Wednesday, March 22, 2017

136. The wine-in-itself


Previous - 135. August Escoffier


Salesforce Tower...

 ...is rising ever closer to its final height.


View from below my apartment.


View from above my apartment a few weeks later.

The location of the tower was determined by the placement of the Transbay Terminal from the 1930s -- the cost of replacing which, Salesforce is helping to cover. So I'm certain no one "planned" on how wonderfully the new tower is working as a downtown orientation marker. It seems to appear prominently from any number of major streets because of how the various street grids mesh. The view down Columbus from North Beach would have been significantly better if the tower were a block further east, but it still works from one sidewalk at least.
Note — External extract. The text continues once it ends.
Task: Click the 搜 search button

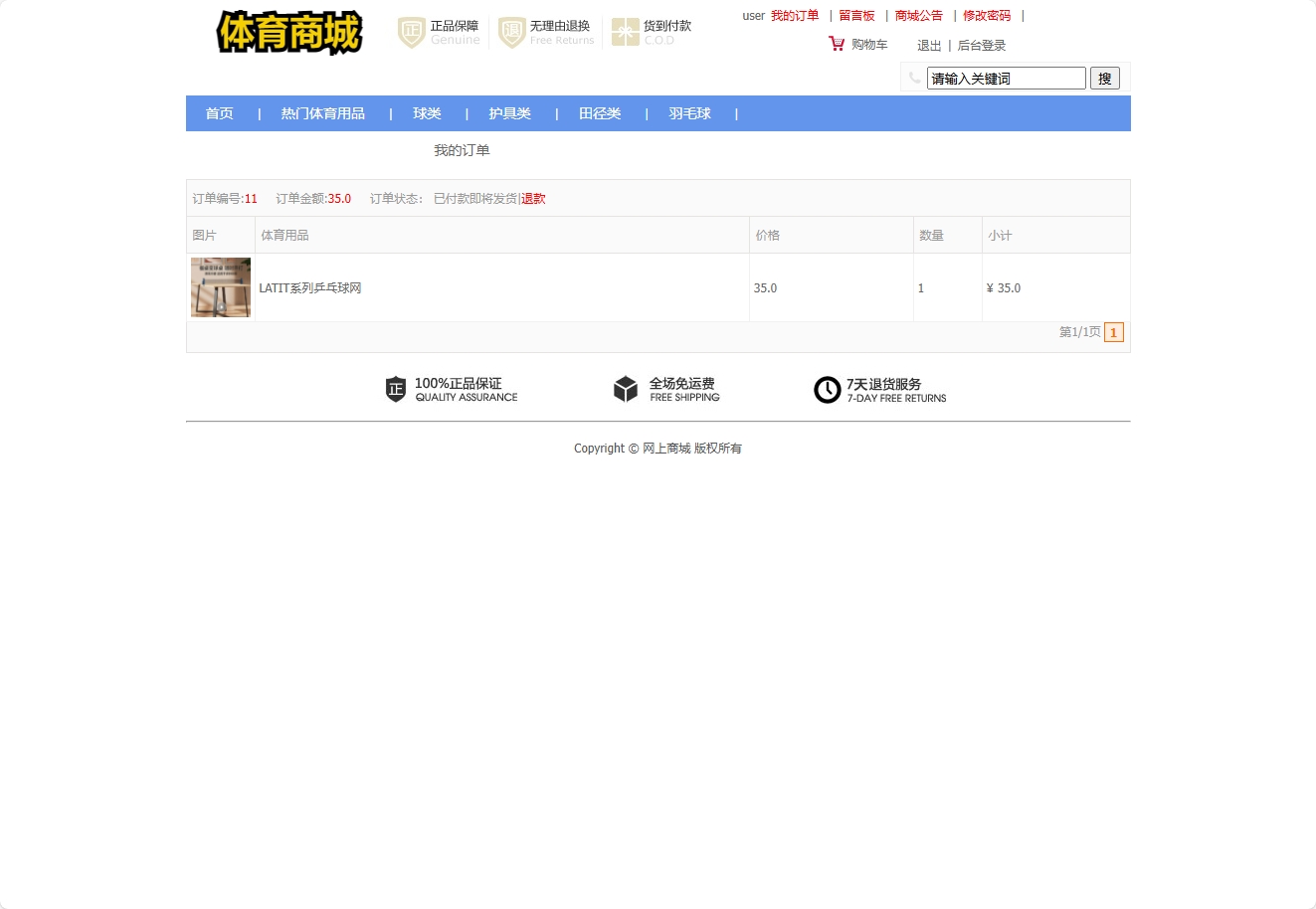Action: [x=1104, y=78]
I was at Land's End the other day and it now dominates the skyline from that perspective as well -- with hawks soaring about for decoration.
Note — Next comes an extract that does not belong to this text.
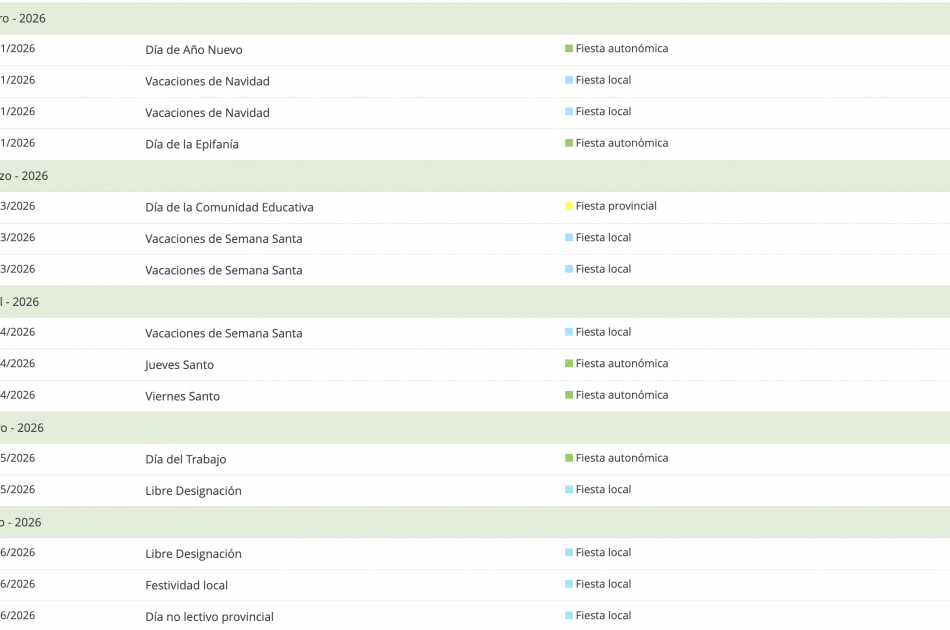This screenshot has height=630, width=950.
Task: Select green swatch in Día del Trabajo row
Action: click(569, 458)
Here's what puzzles me about this: My architecture education is very limited, I only took a few survey classes, yet I clearly recall the lessons on how focal points like this were crucial to urban design in Rome and London and Paris in the 19th century. I can still see the slides... though now, I suppose, I'm only seeing some re-imagining of those slides (sorry, that's coming up in the next chapter when we get to Proust.)

So if I remember this from school, why does it seem that actual city planners don't? Here I'm thinking about what should be a similar focal point in Mission Bay at the end of 4th street -- a wasted opportunity. They get it right by accident and where they could have done it on purpose there's nothing.


Anniversaries gone wild

A while back I wrote about all the 30 year anniversaries coming up having to do with my transition from bookstore clerk to computer coder. And recently I wrote about my 20 year illness cycle. This morning it occurred to me that 40 years ago was both another of those colds but also when I moved here to SF. And 50 years ago was when my family moved from the San Fernando Valley to Central Arizona. Now I'm wondering if anything happened in 2007, and if not, why not? (My move to SF was actually in 1976, but rather than a break in the pattern, I see this as extra credit for getting out of Arizona a year early.) Now I think of it, 2007 should have been about when I started my greening work.
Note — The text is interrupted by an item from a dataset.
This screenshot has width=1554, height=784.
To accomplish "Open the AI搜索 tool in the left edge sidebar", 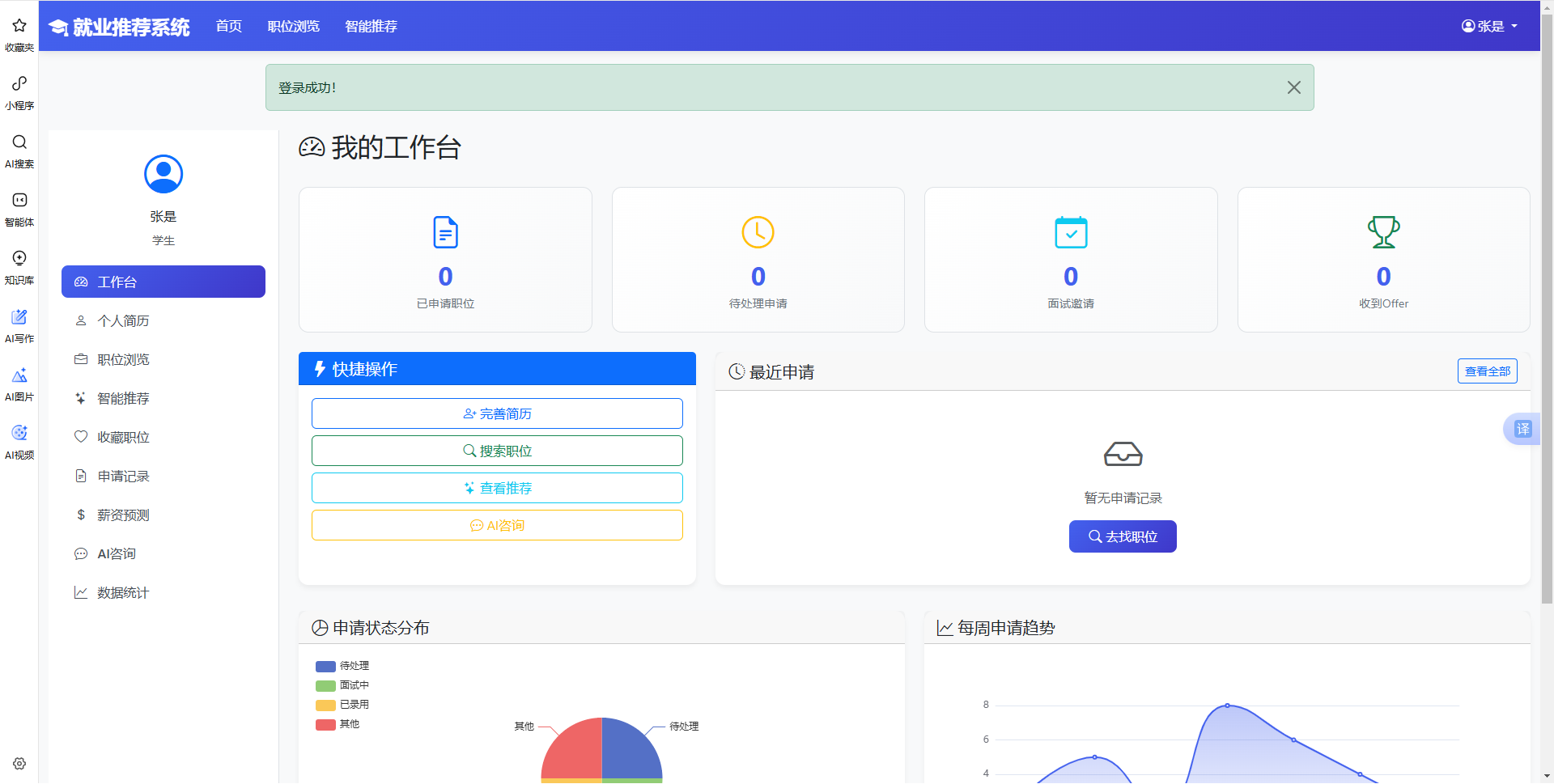I will click(19, 150).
And 1957 was peak (or near enough) of American car design, to my eyes,




Auguste Escoffier cont.

A Sense of Subjectivity
p67 ... When we bind or parse our sensations, what we are really doing is making judgments about what we think we are sensing. This unconscious act of interpretation is largely driven by contextual cues. If you encounter... the smell of demi-glace in a McDonald's -- your brain secretly begins altering its sensory verdict... The fancy scent of veal stock becomes a Quarter Pounder.

p68 Our sense of smell is particularly vulnerable to this sort of outside influence. Since many odors differ only in their molecular details -- and we long ago traded away nasal acuity for better color vision -- the brain is often forced to decipher smells based upon non-olfactory information. Parmesan cheese and vomit, for example, are both full of butyric acid, which has a pungent top note and a sweetish linger. As a result, blindfolded subjects in experiments will often confuse the two stimuli. In real life, however, such sensory mistakes are extremely rare. Common sense overrules our actual senses.

...Although Escoffier spent eighteen hours a day behind a hot stove, crafting his collection of sauces, he realized that what we taste is ultimately an idea, and that our sensations are strongly influenced by their context...
...
This is where we come to the clever wine tests that the "experts" all failed.

p70 What these wine experiments illuminate is the omnipresence of subjectivity. When we take a sip of wine, we don't taste the wine first and the cheapness or redness second. We taste everything all at once, in a single gulp of this-wine-is-red, or this-wine-is-expensive... 

...what we experience is not what we sense. Rather, experience is what happens when sensations are interpreted by the subjective brain, which brings to the moment its entire library of personal memories and idiosyncratic desires. [Footnote: ...Escoffier always believed that a steak seared at high temperature is juicier, for the seared crust "seals in the meat's natural juices." This is completely false... a steak cooked at high temperature contains less of its own juices, as that alluring sizzling noise is actually the sound of the meat's own liquid evaporating... Nevertheless... even if a well-seared steak is literally drier, it still tastes juicier... it makes us drool in anticipation... what we are actually sensing is our own saliva, which the brain induced the salivary glands to release. Our personal decision to drool warps the sensory experience of the steak.] As the philosopher Donald Davidson argued, it is ultimately impossible to distinguish between a subjective contribution to knowledge that comes from our selves (what he calls our "scheme") and an objective contribution that comes from the outside world ("the content"). [Now I see why Lehrer brought up solipsism in a passage I haven't quoted.] In Davidson's influential epistemology, the "organizing system and something waiting to be organized" are hopelessly interdependent. Without our subjectivity we could never decipher our sensations, and without our sensations we would have nothing about which to be subjective. Before you can taste the wine you have to judge it. 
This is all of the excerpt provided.